Project
Solid: Social Linked Data
When using the Web, people should have the freedom to choose where their data resides and who is allowed to access it by decoupling content from the application itself. Because applications are decoupled from the data they produce, users will be able to avoid vendor lock-in by seamlessly switching the apps and personal data storage servers, without losing any data or social connections. Developers will be able to easily innovate by creating new apps or improving current apps, all while reusing existing data that was previously created through other applications.
Ongoing projects
- SolidVC : a decentralized framework for Verifiable Credentials on the Web, Kayode Ezike, MIT MEng thesis 2019.

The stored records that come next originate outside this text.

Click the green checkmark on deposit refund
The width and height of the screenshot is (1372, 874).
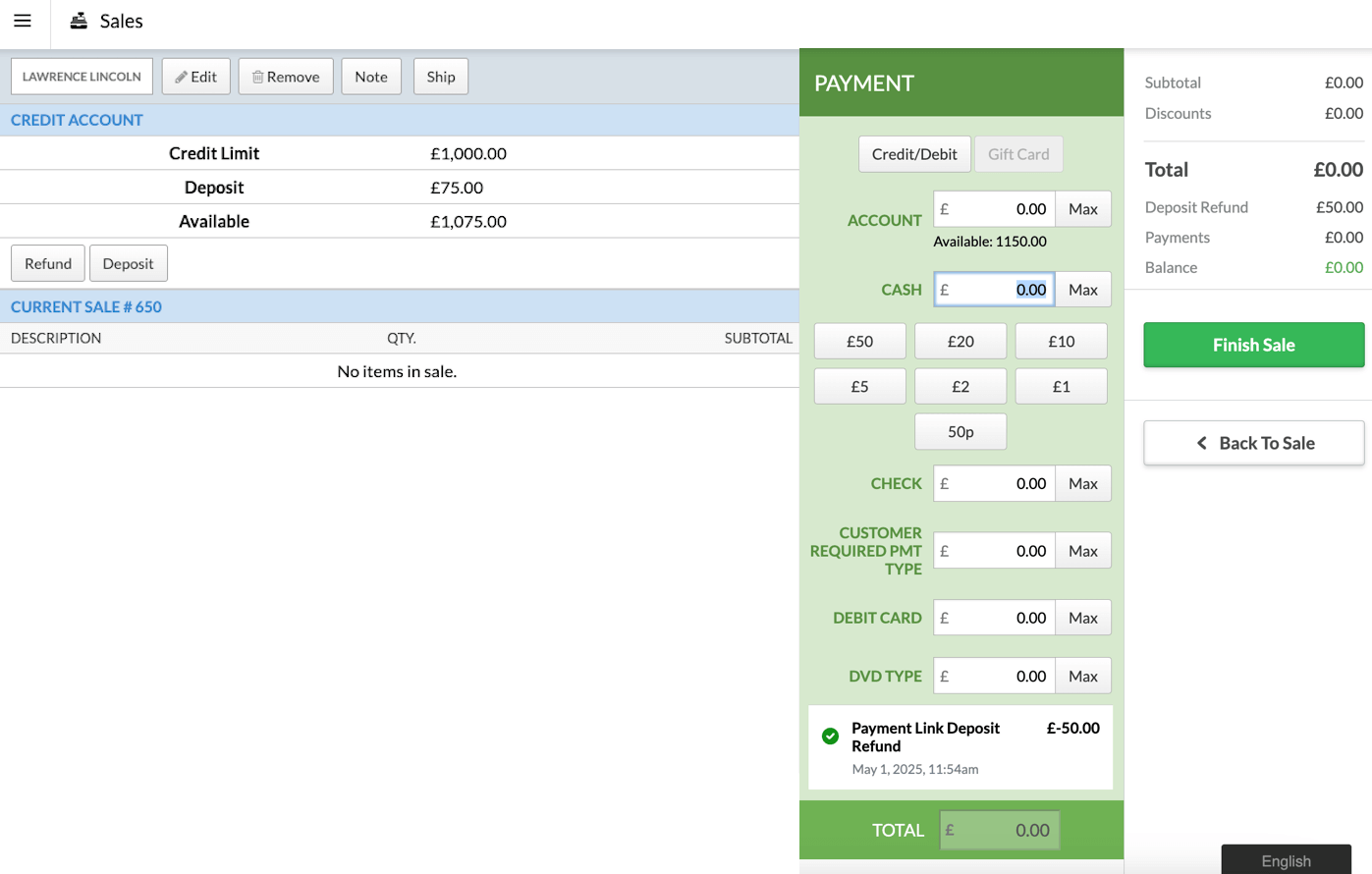click(830, 736)
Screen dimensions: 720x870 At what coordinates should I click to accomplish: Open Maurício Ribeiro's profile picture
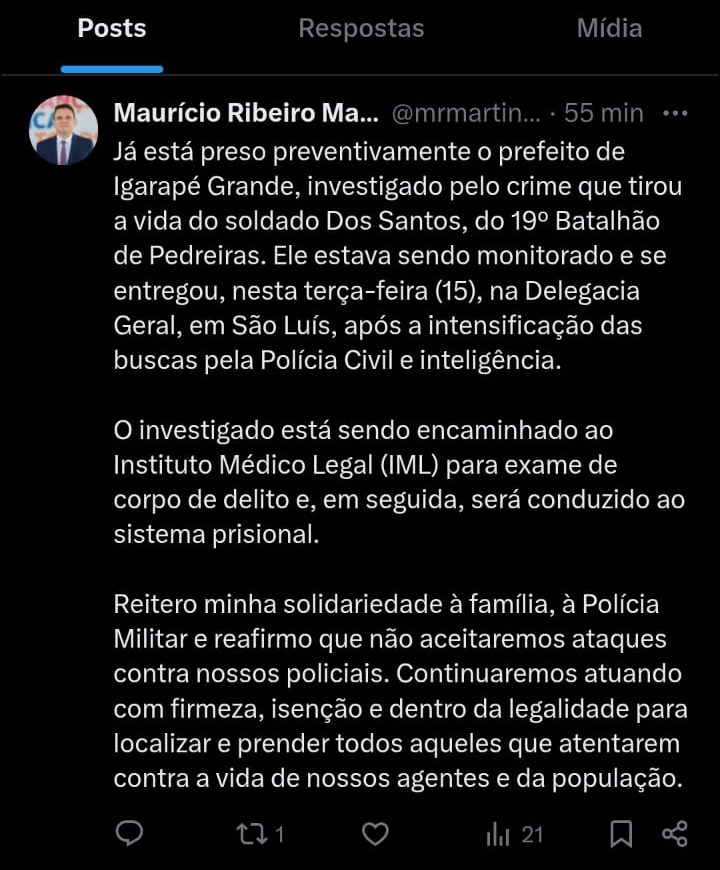[x=64, y=131]
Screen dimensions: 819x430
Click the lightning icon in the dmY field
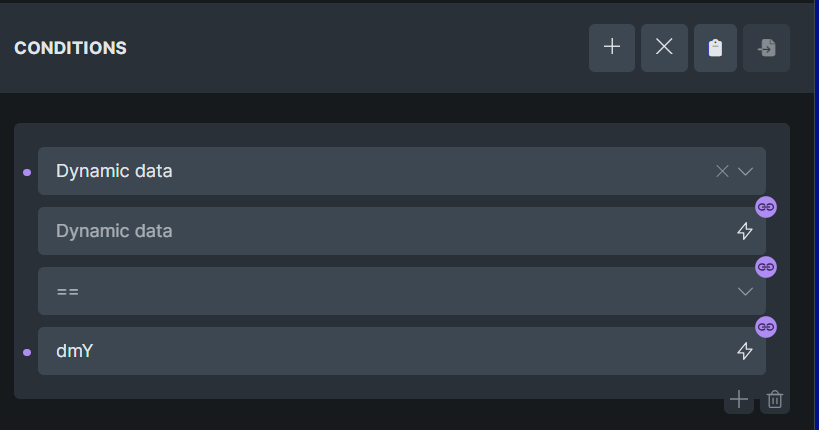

Credentials are an integral part of our lives, as they express our capabilities and enable access to restricted services and benefits. In the early 2010s, the Verifiable Claims Working Group of the World Wide Web Consortium (W3C) proposed a specification for what is now the Verifiable Credentials Data Model. This living specification, which is still in development, outlines a cogent framework for the issuance, storage, presentation, and verification of credentials on the Web. SolidVC is a decentralized Verifiable Credentials platform built with the open protocols of the Web. - Privacy-Preserving Data Aggregation on the Decentralized Web, Cory Lynch
A decentralized Web architecture such as Solid has many potential applications that are made possible by the improved ownership of data when managed by user pods. The particular use case that we investigated is the flexible computation of aggregate statistics across a large population of users. Our extension of Solid demonstrates how the decentralized model can be useful by providing strong privacy guarantees when calculating an aggregate by using fully homomorphic encryption. As a result, this research not only presents a viable method for privacy-preserving data aggregation, but also demonstrates an additional benefit of a decentralized architecture deployed across the Web. - Investigating Decentralized Management of Health and Fitness Data, Jason Paulos, MEng Thesis 2020.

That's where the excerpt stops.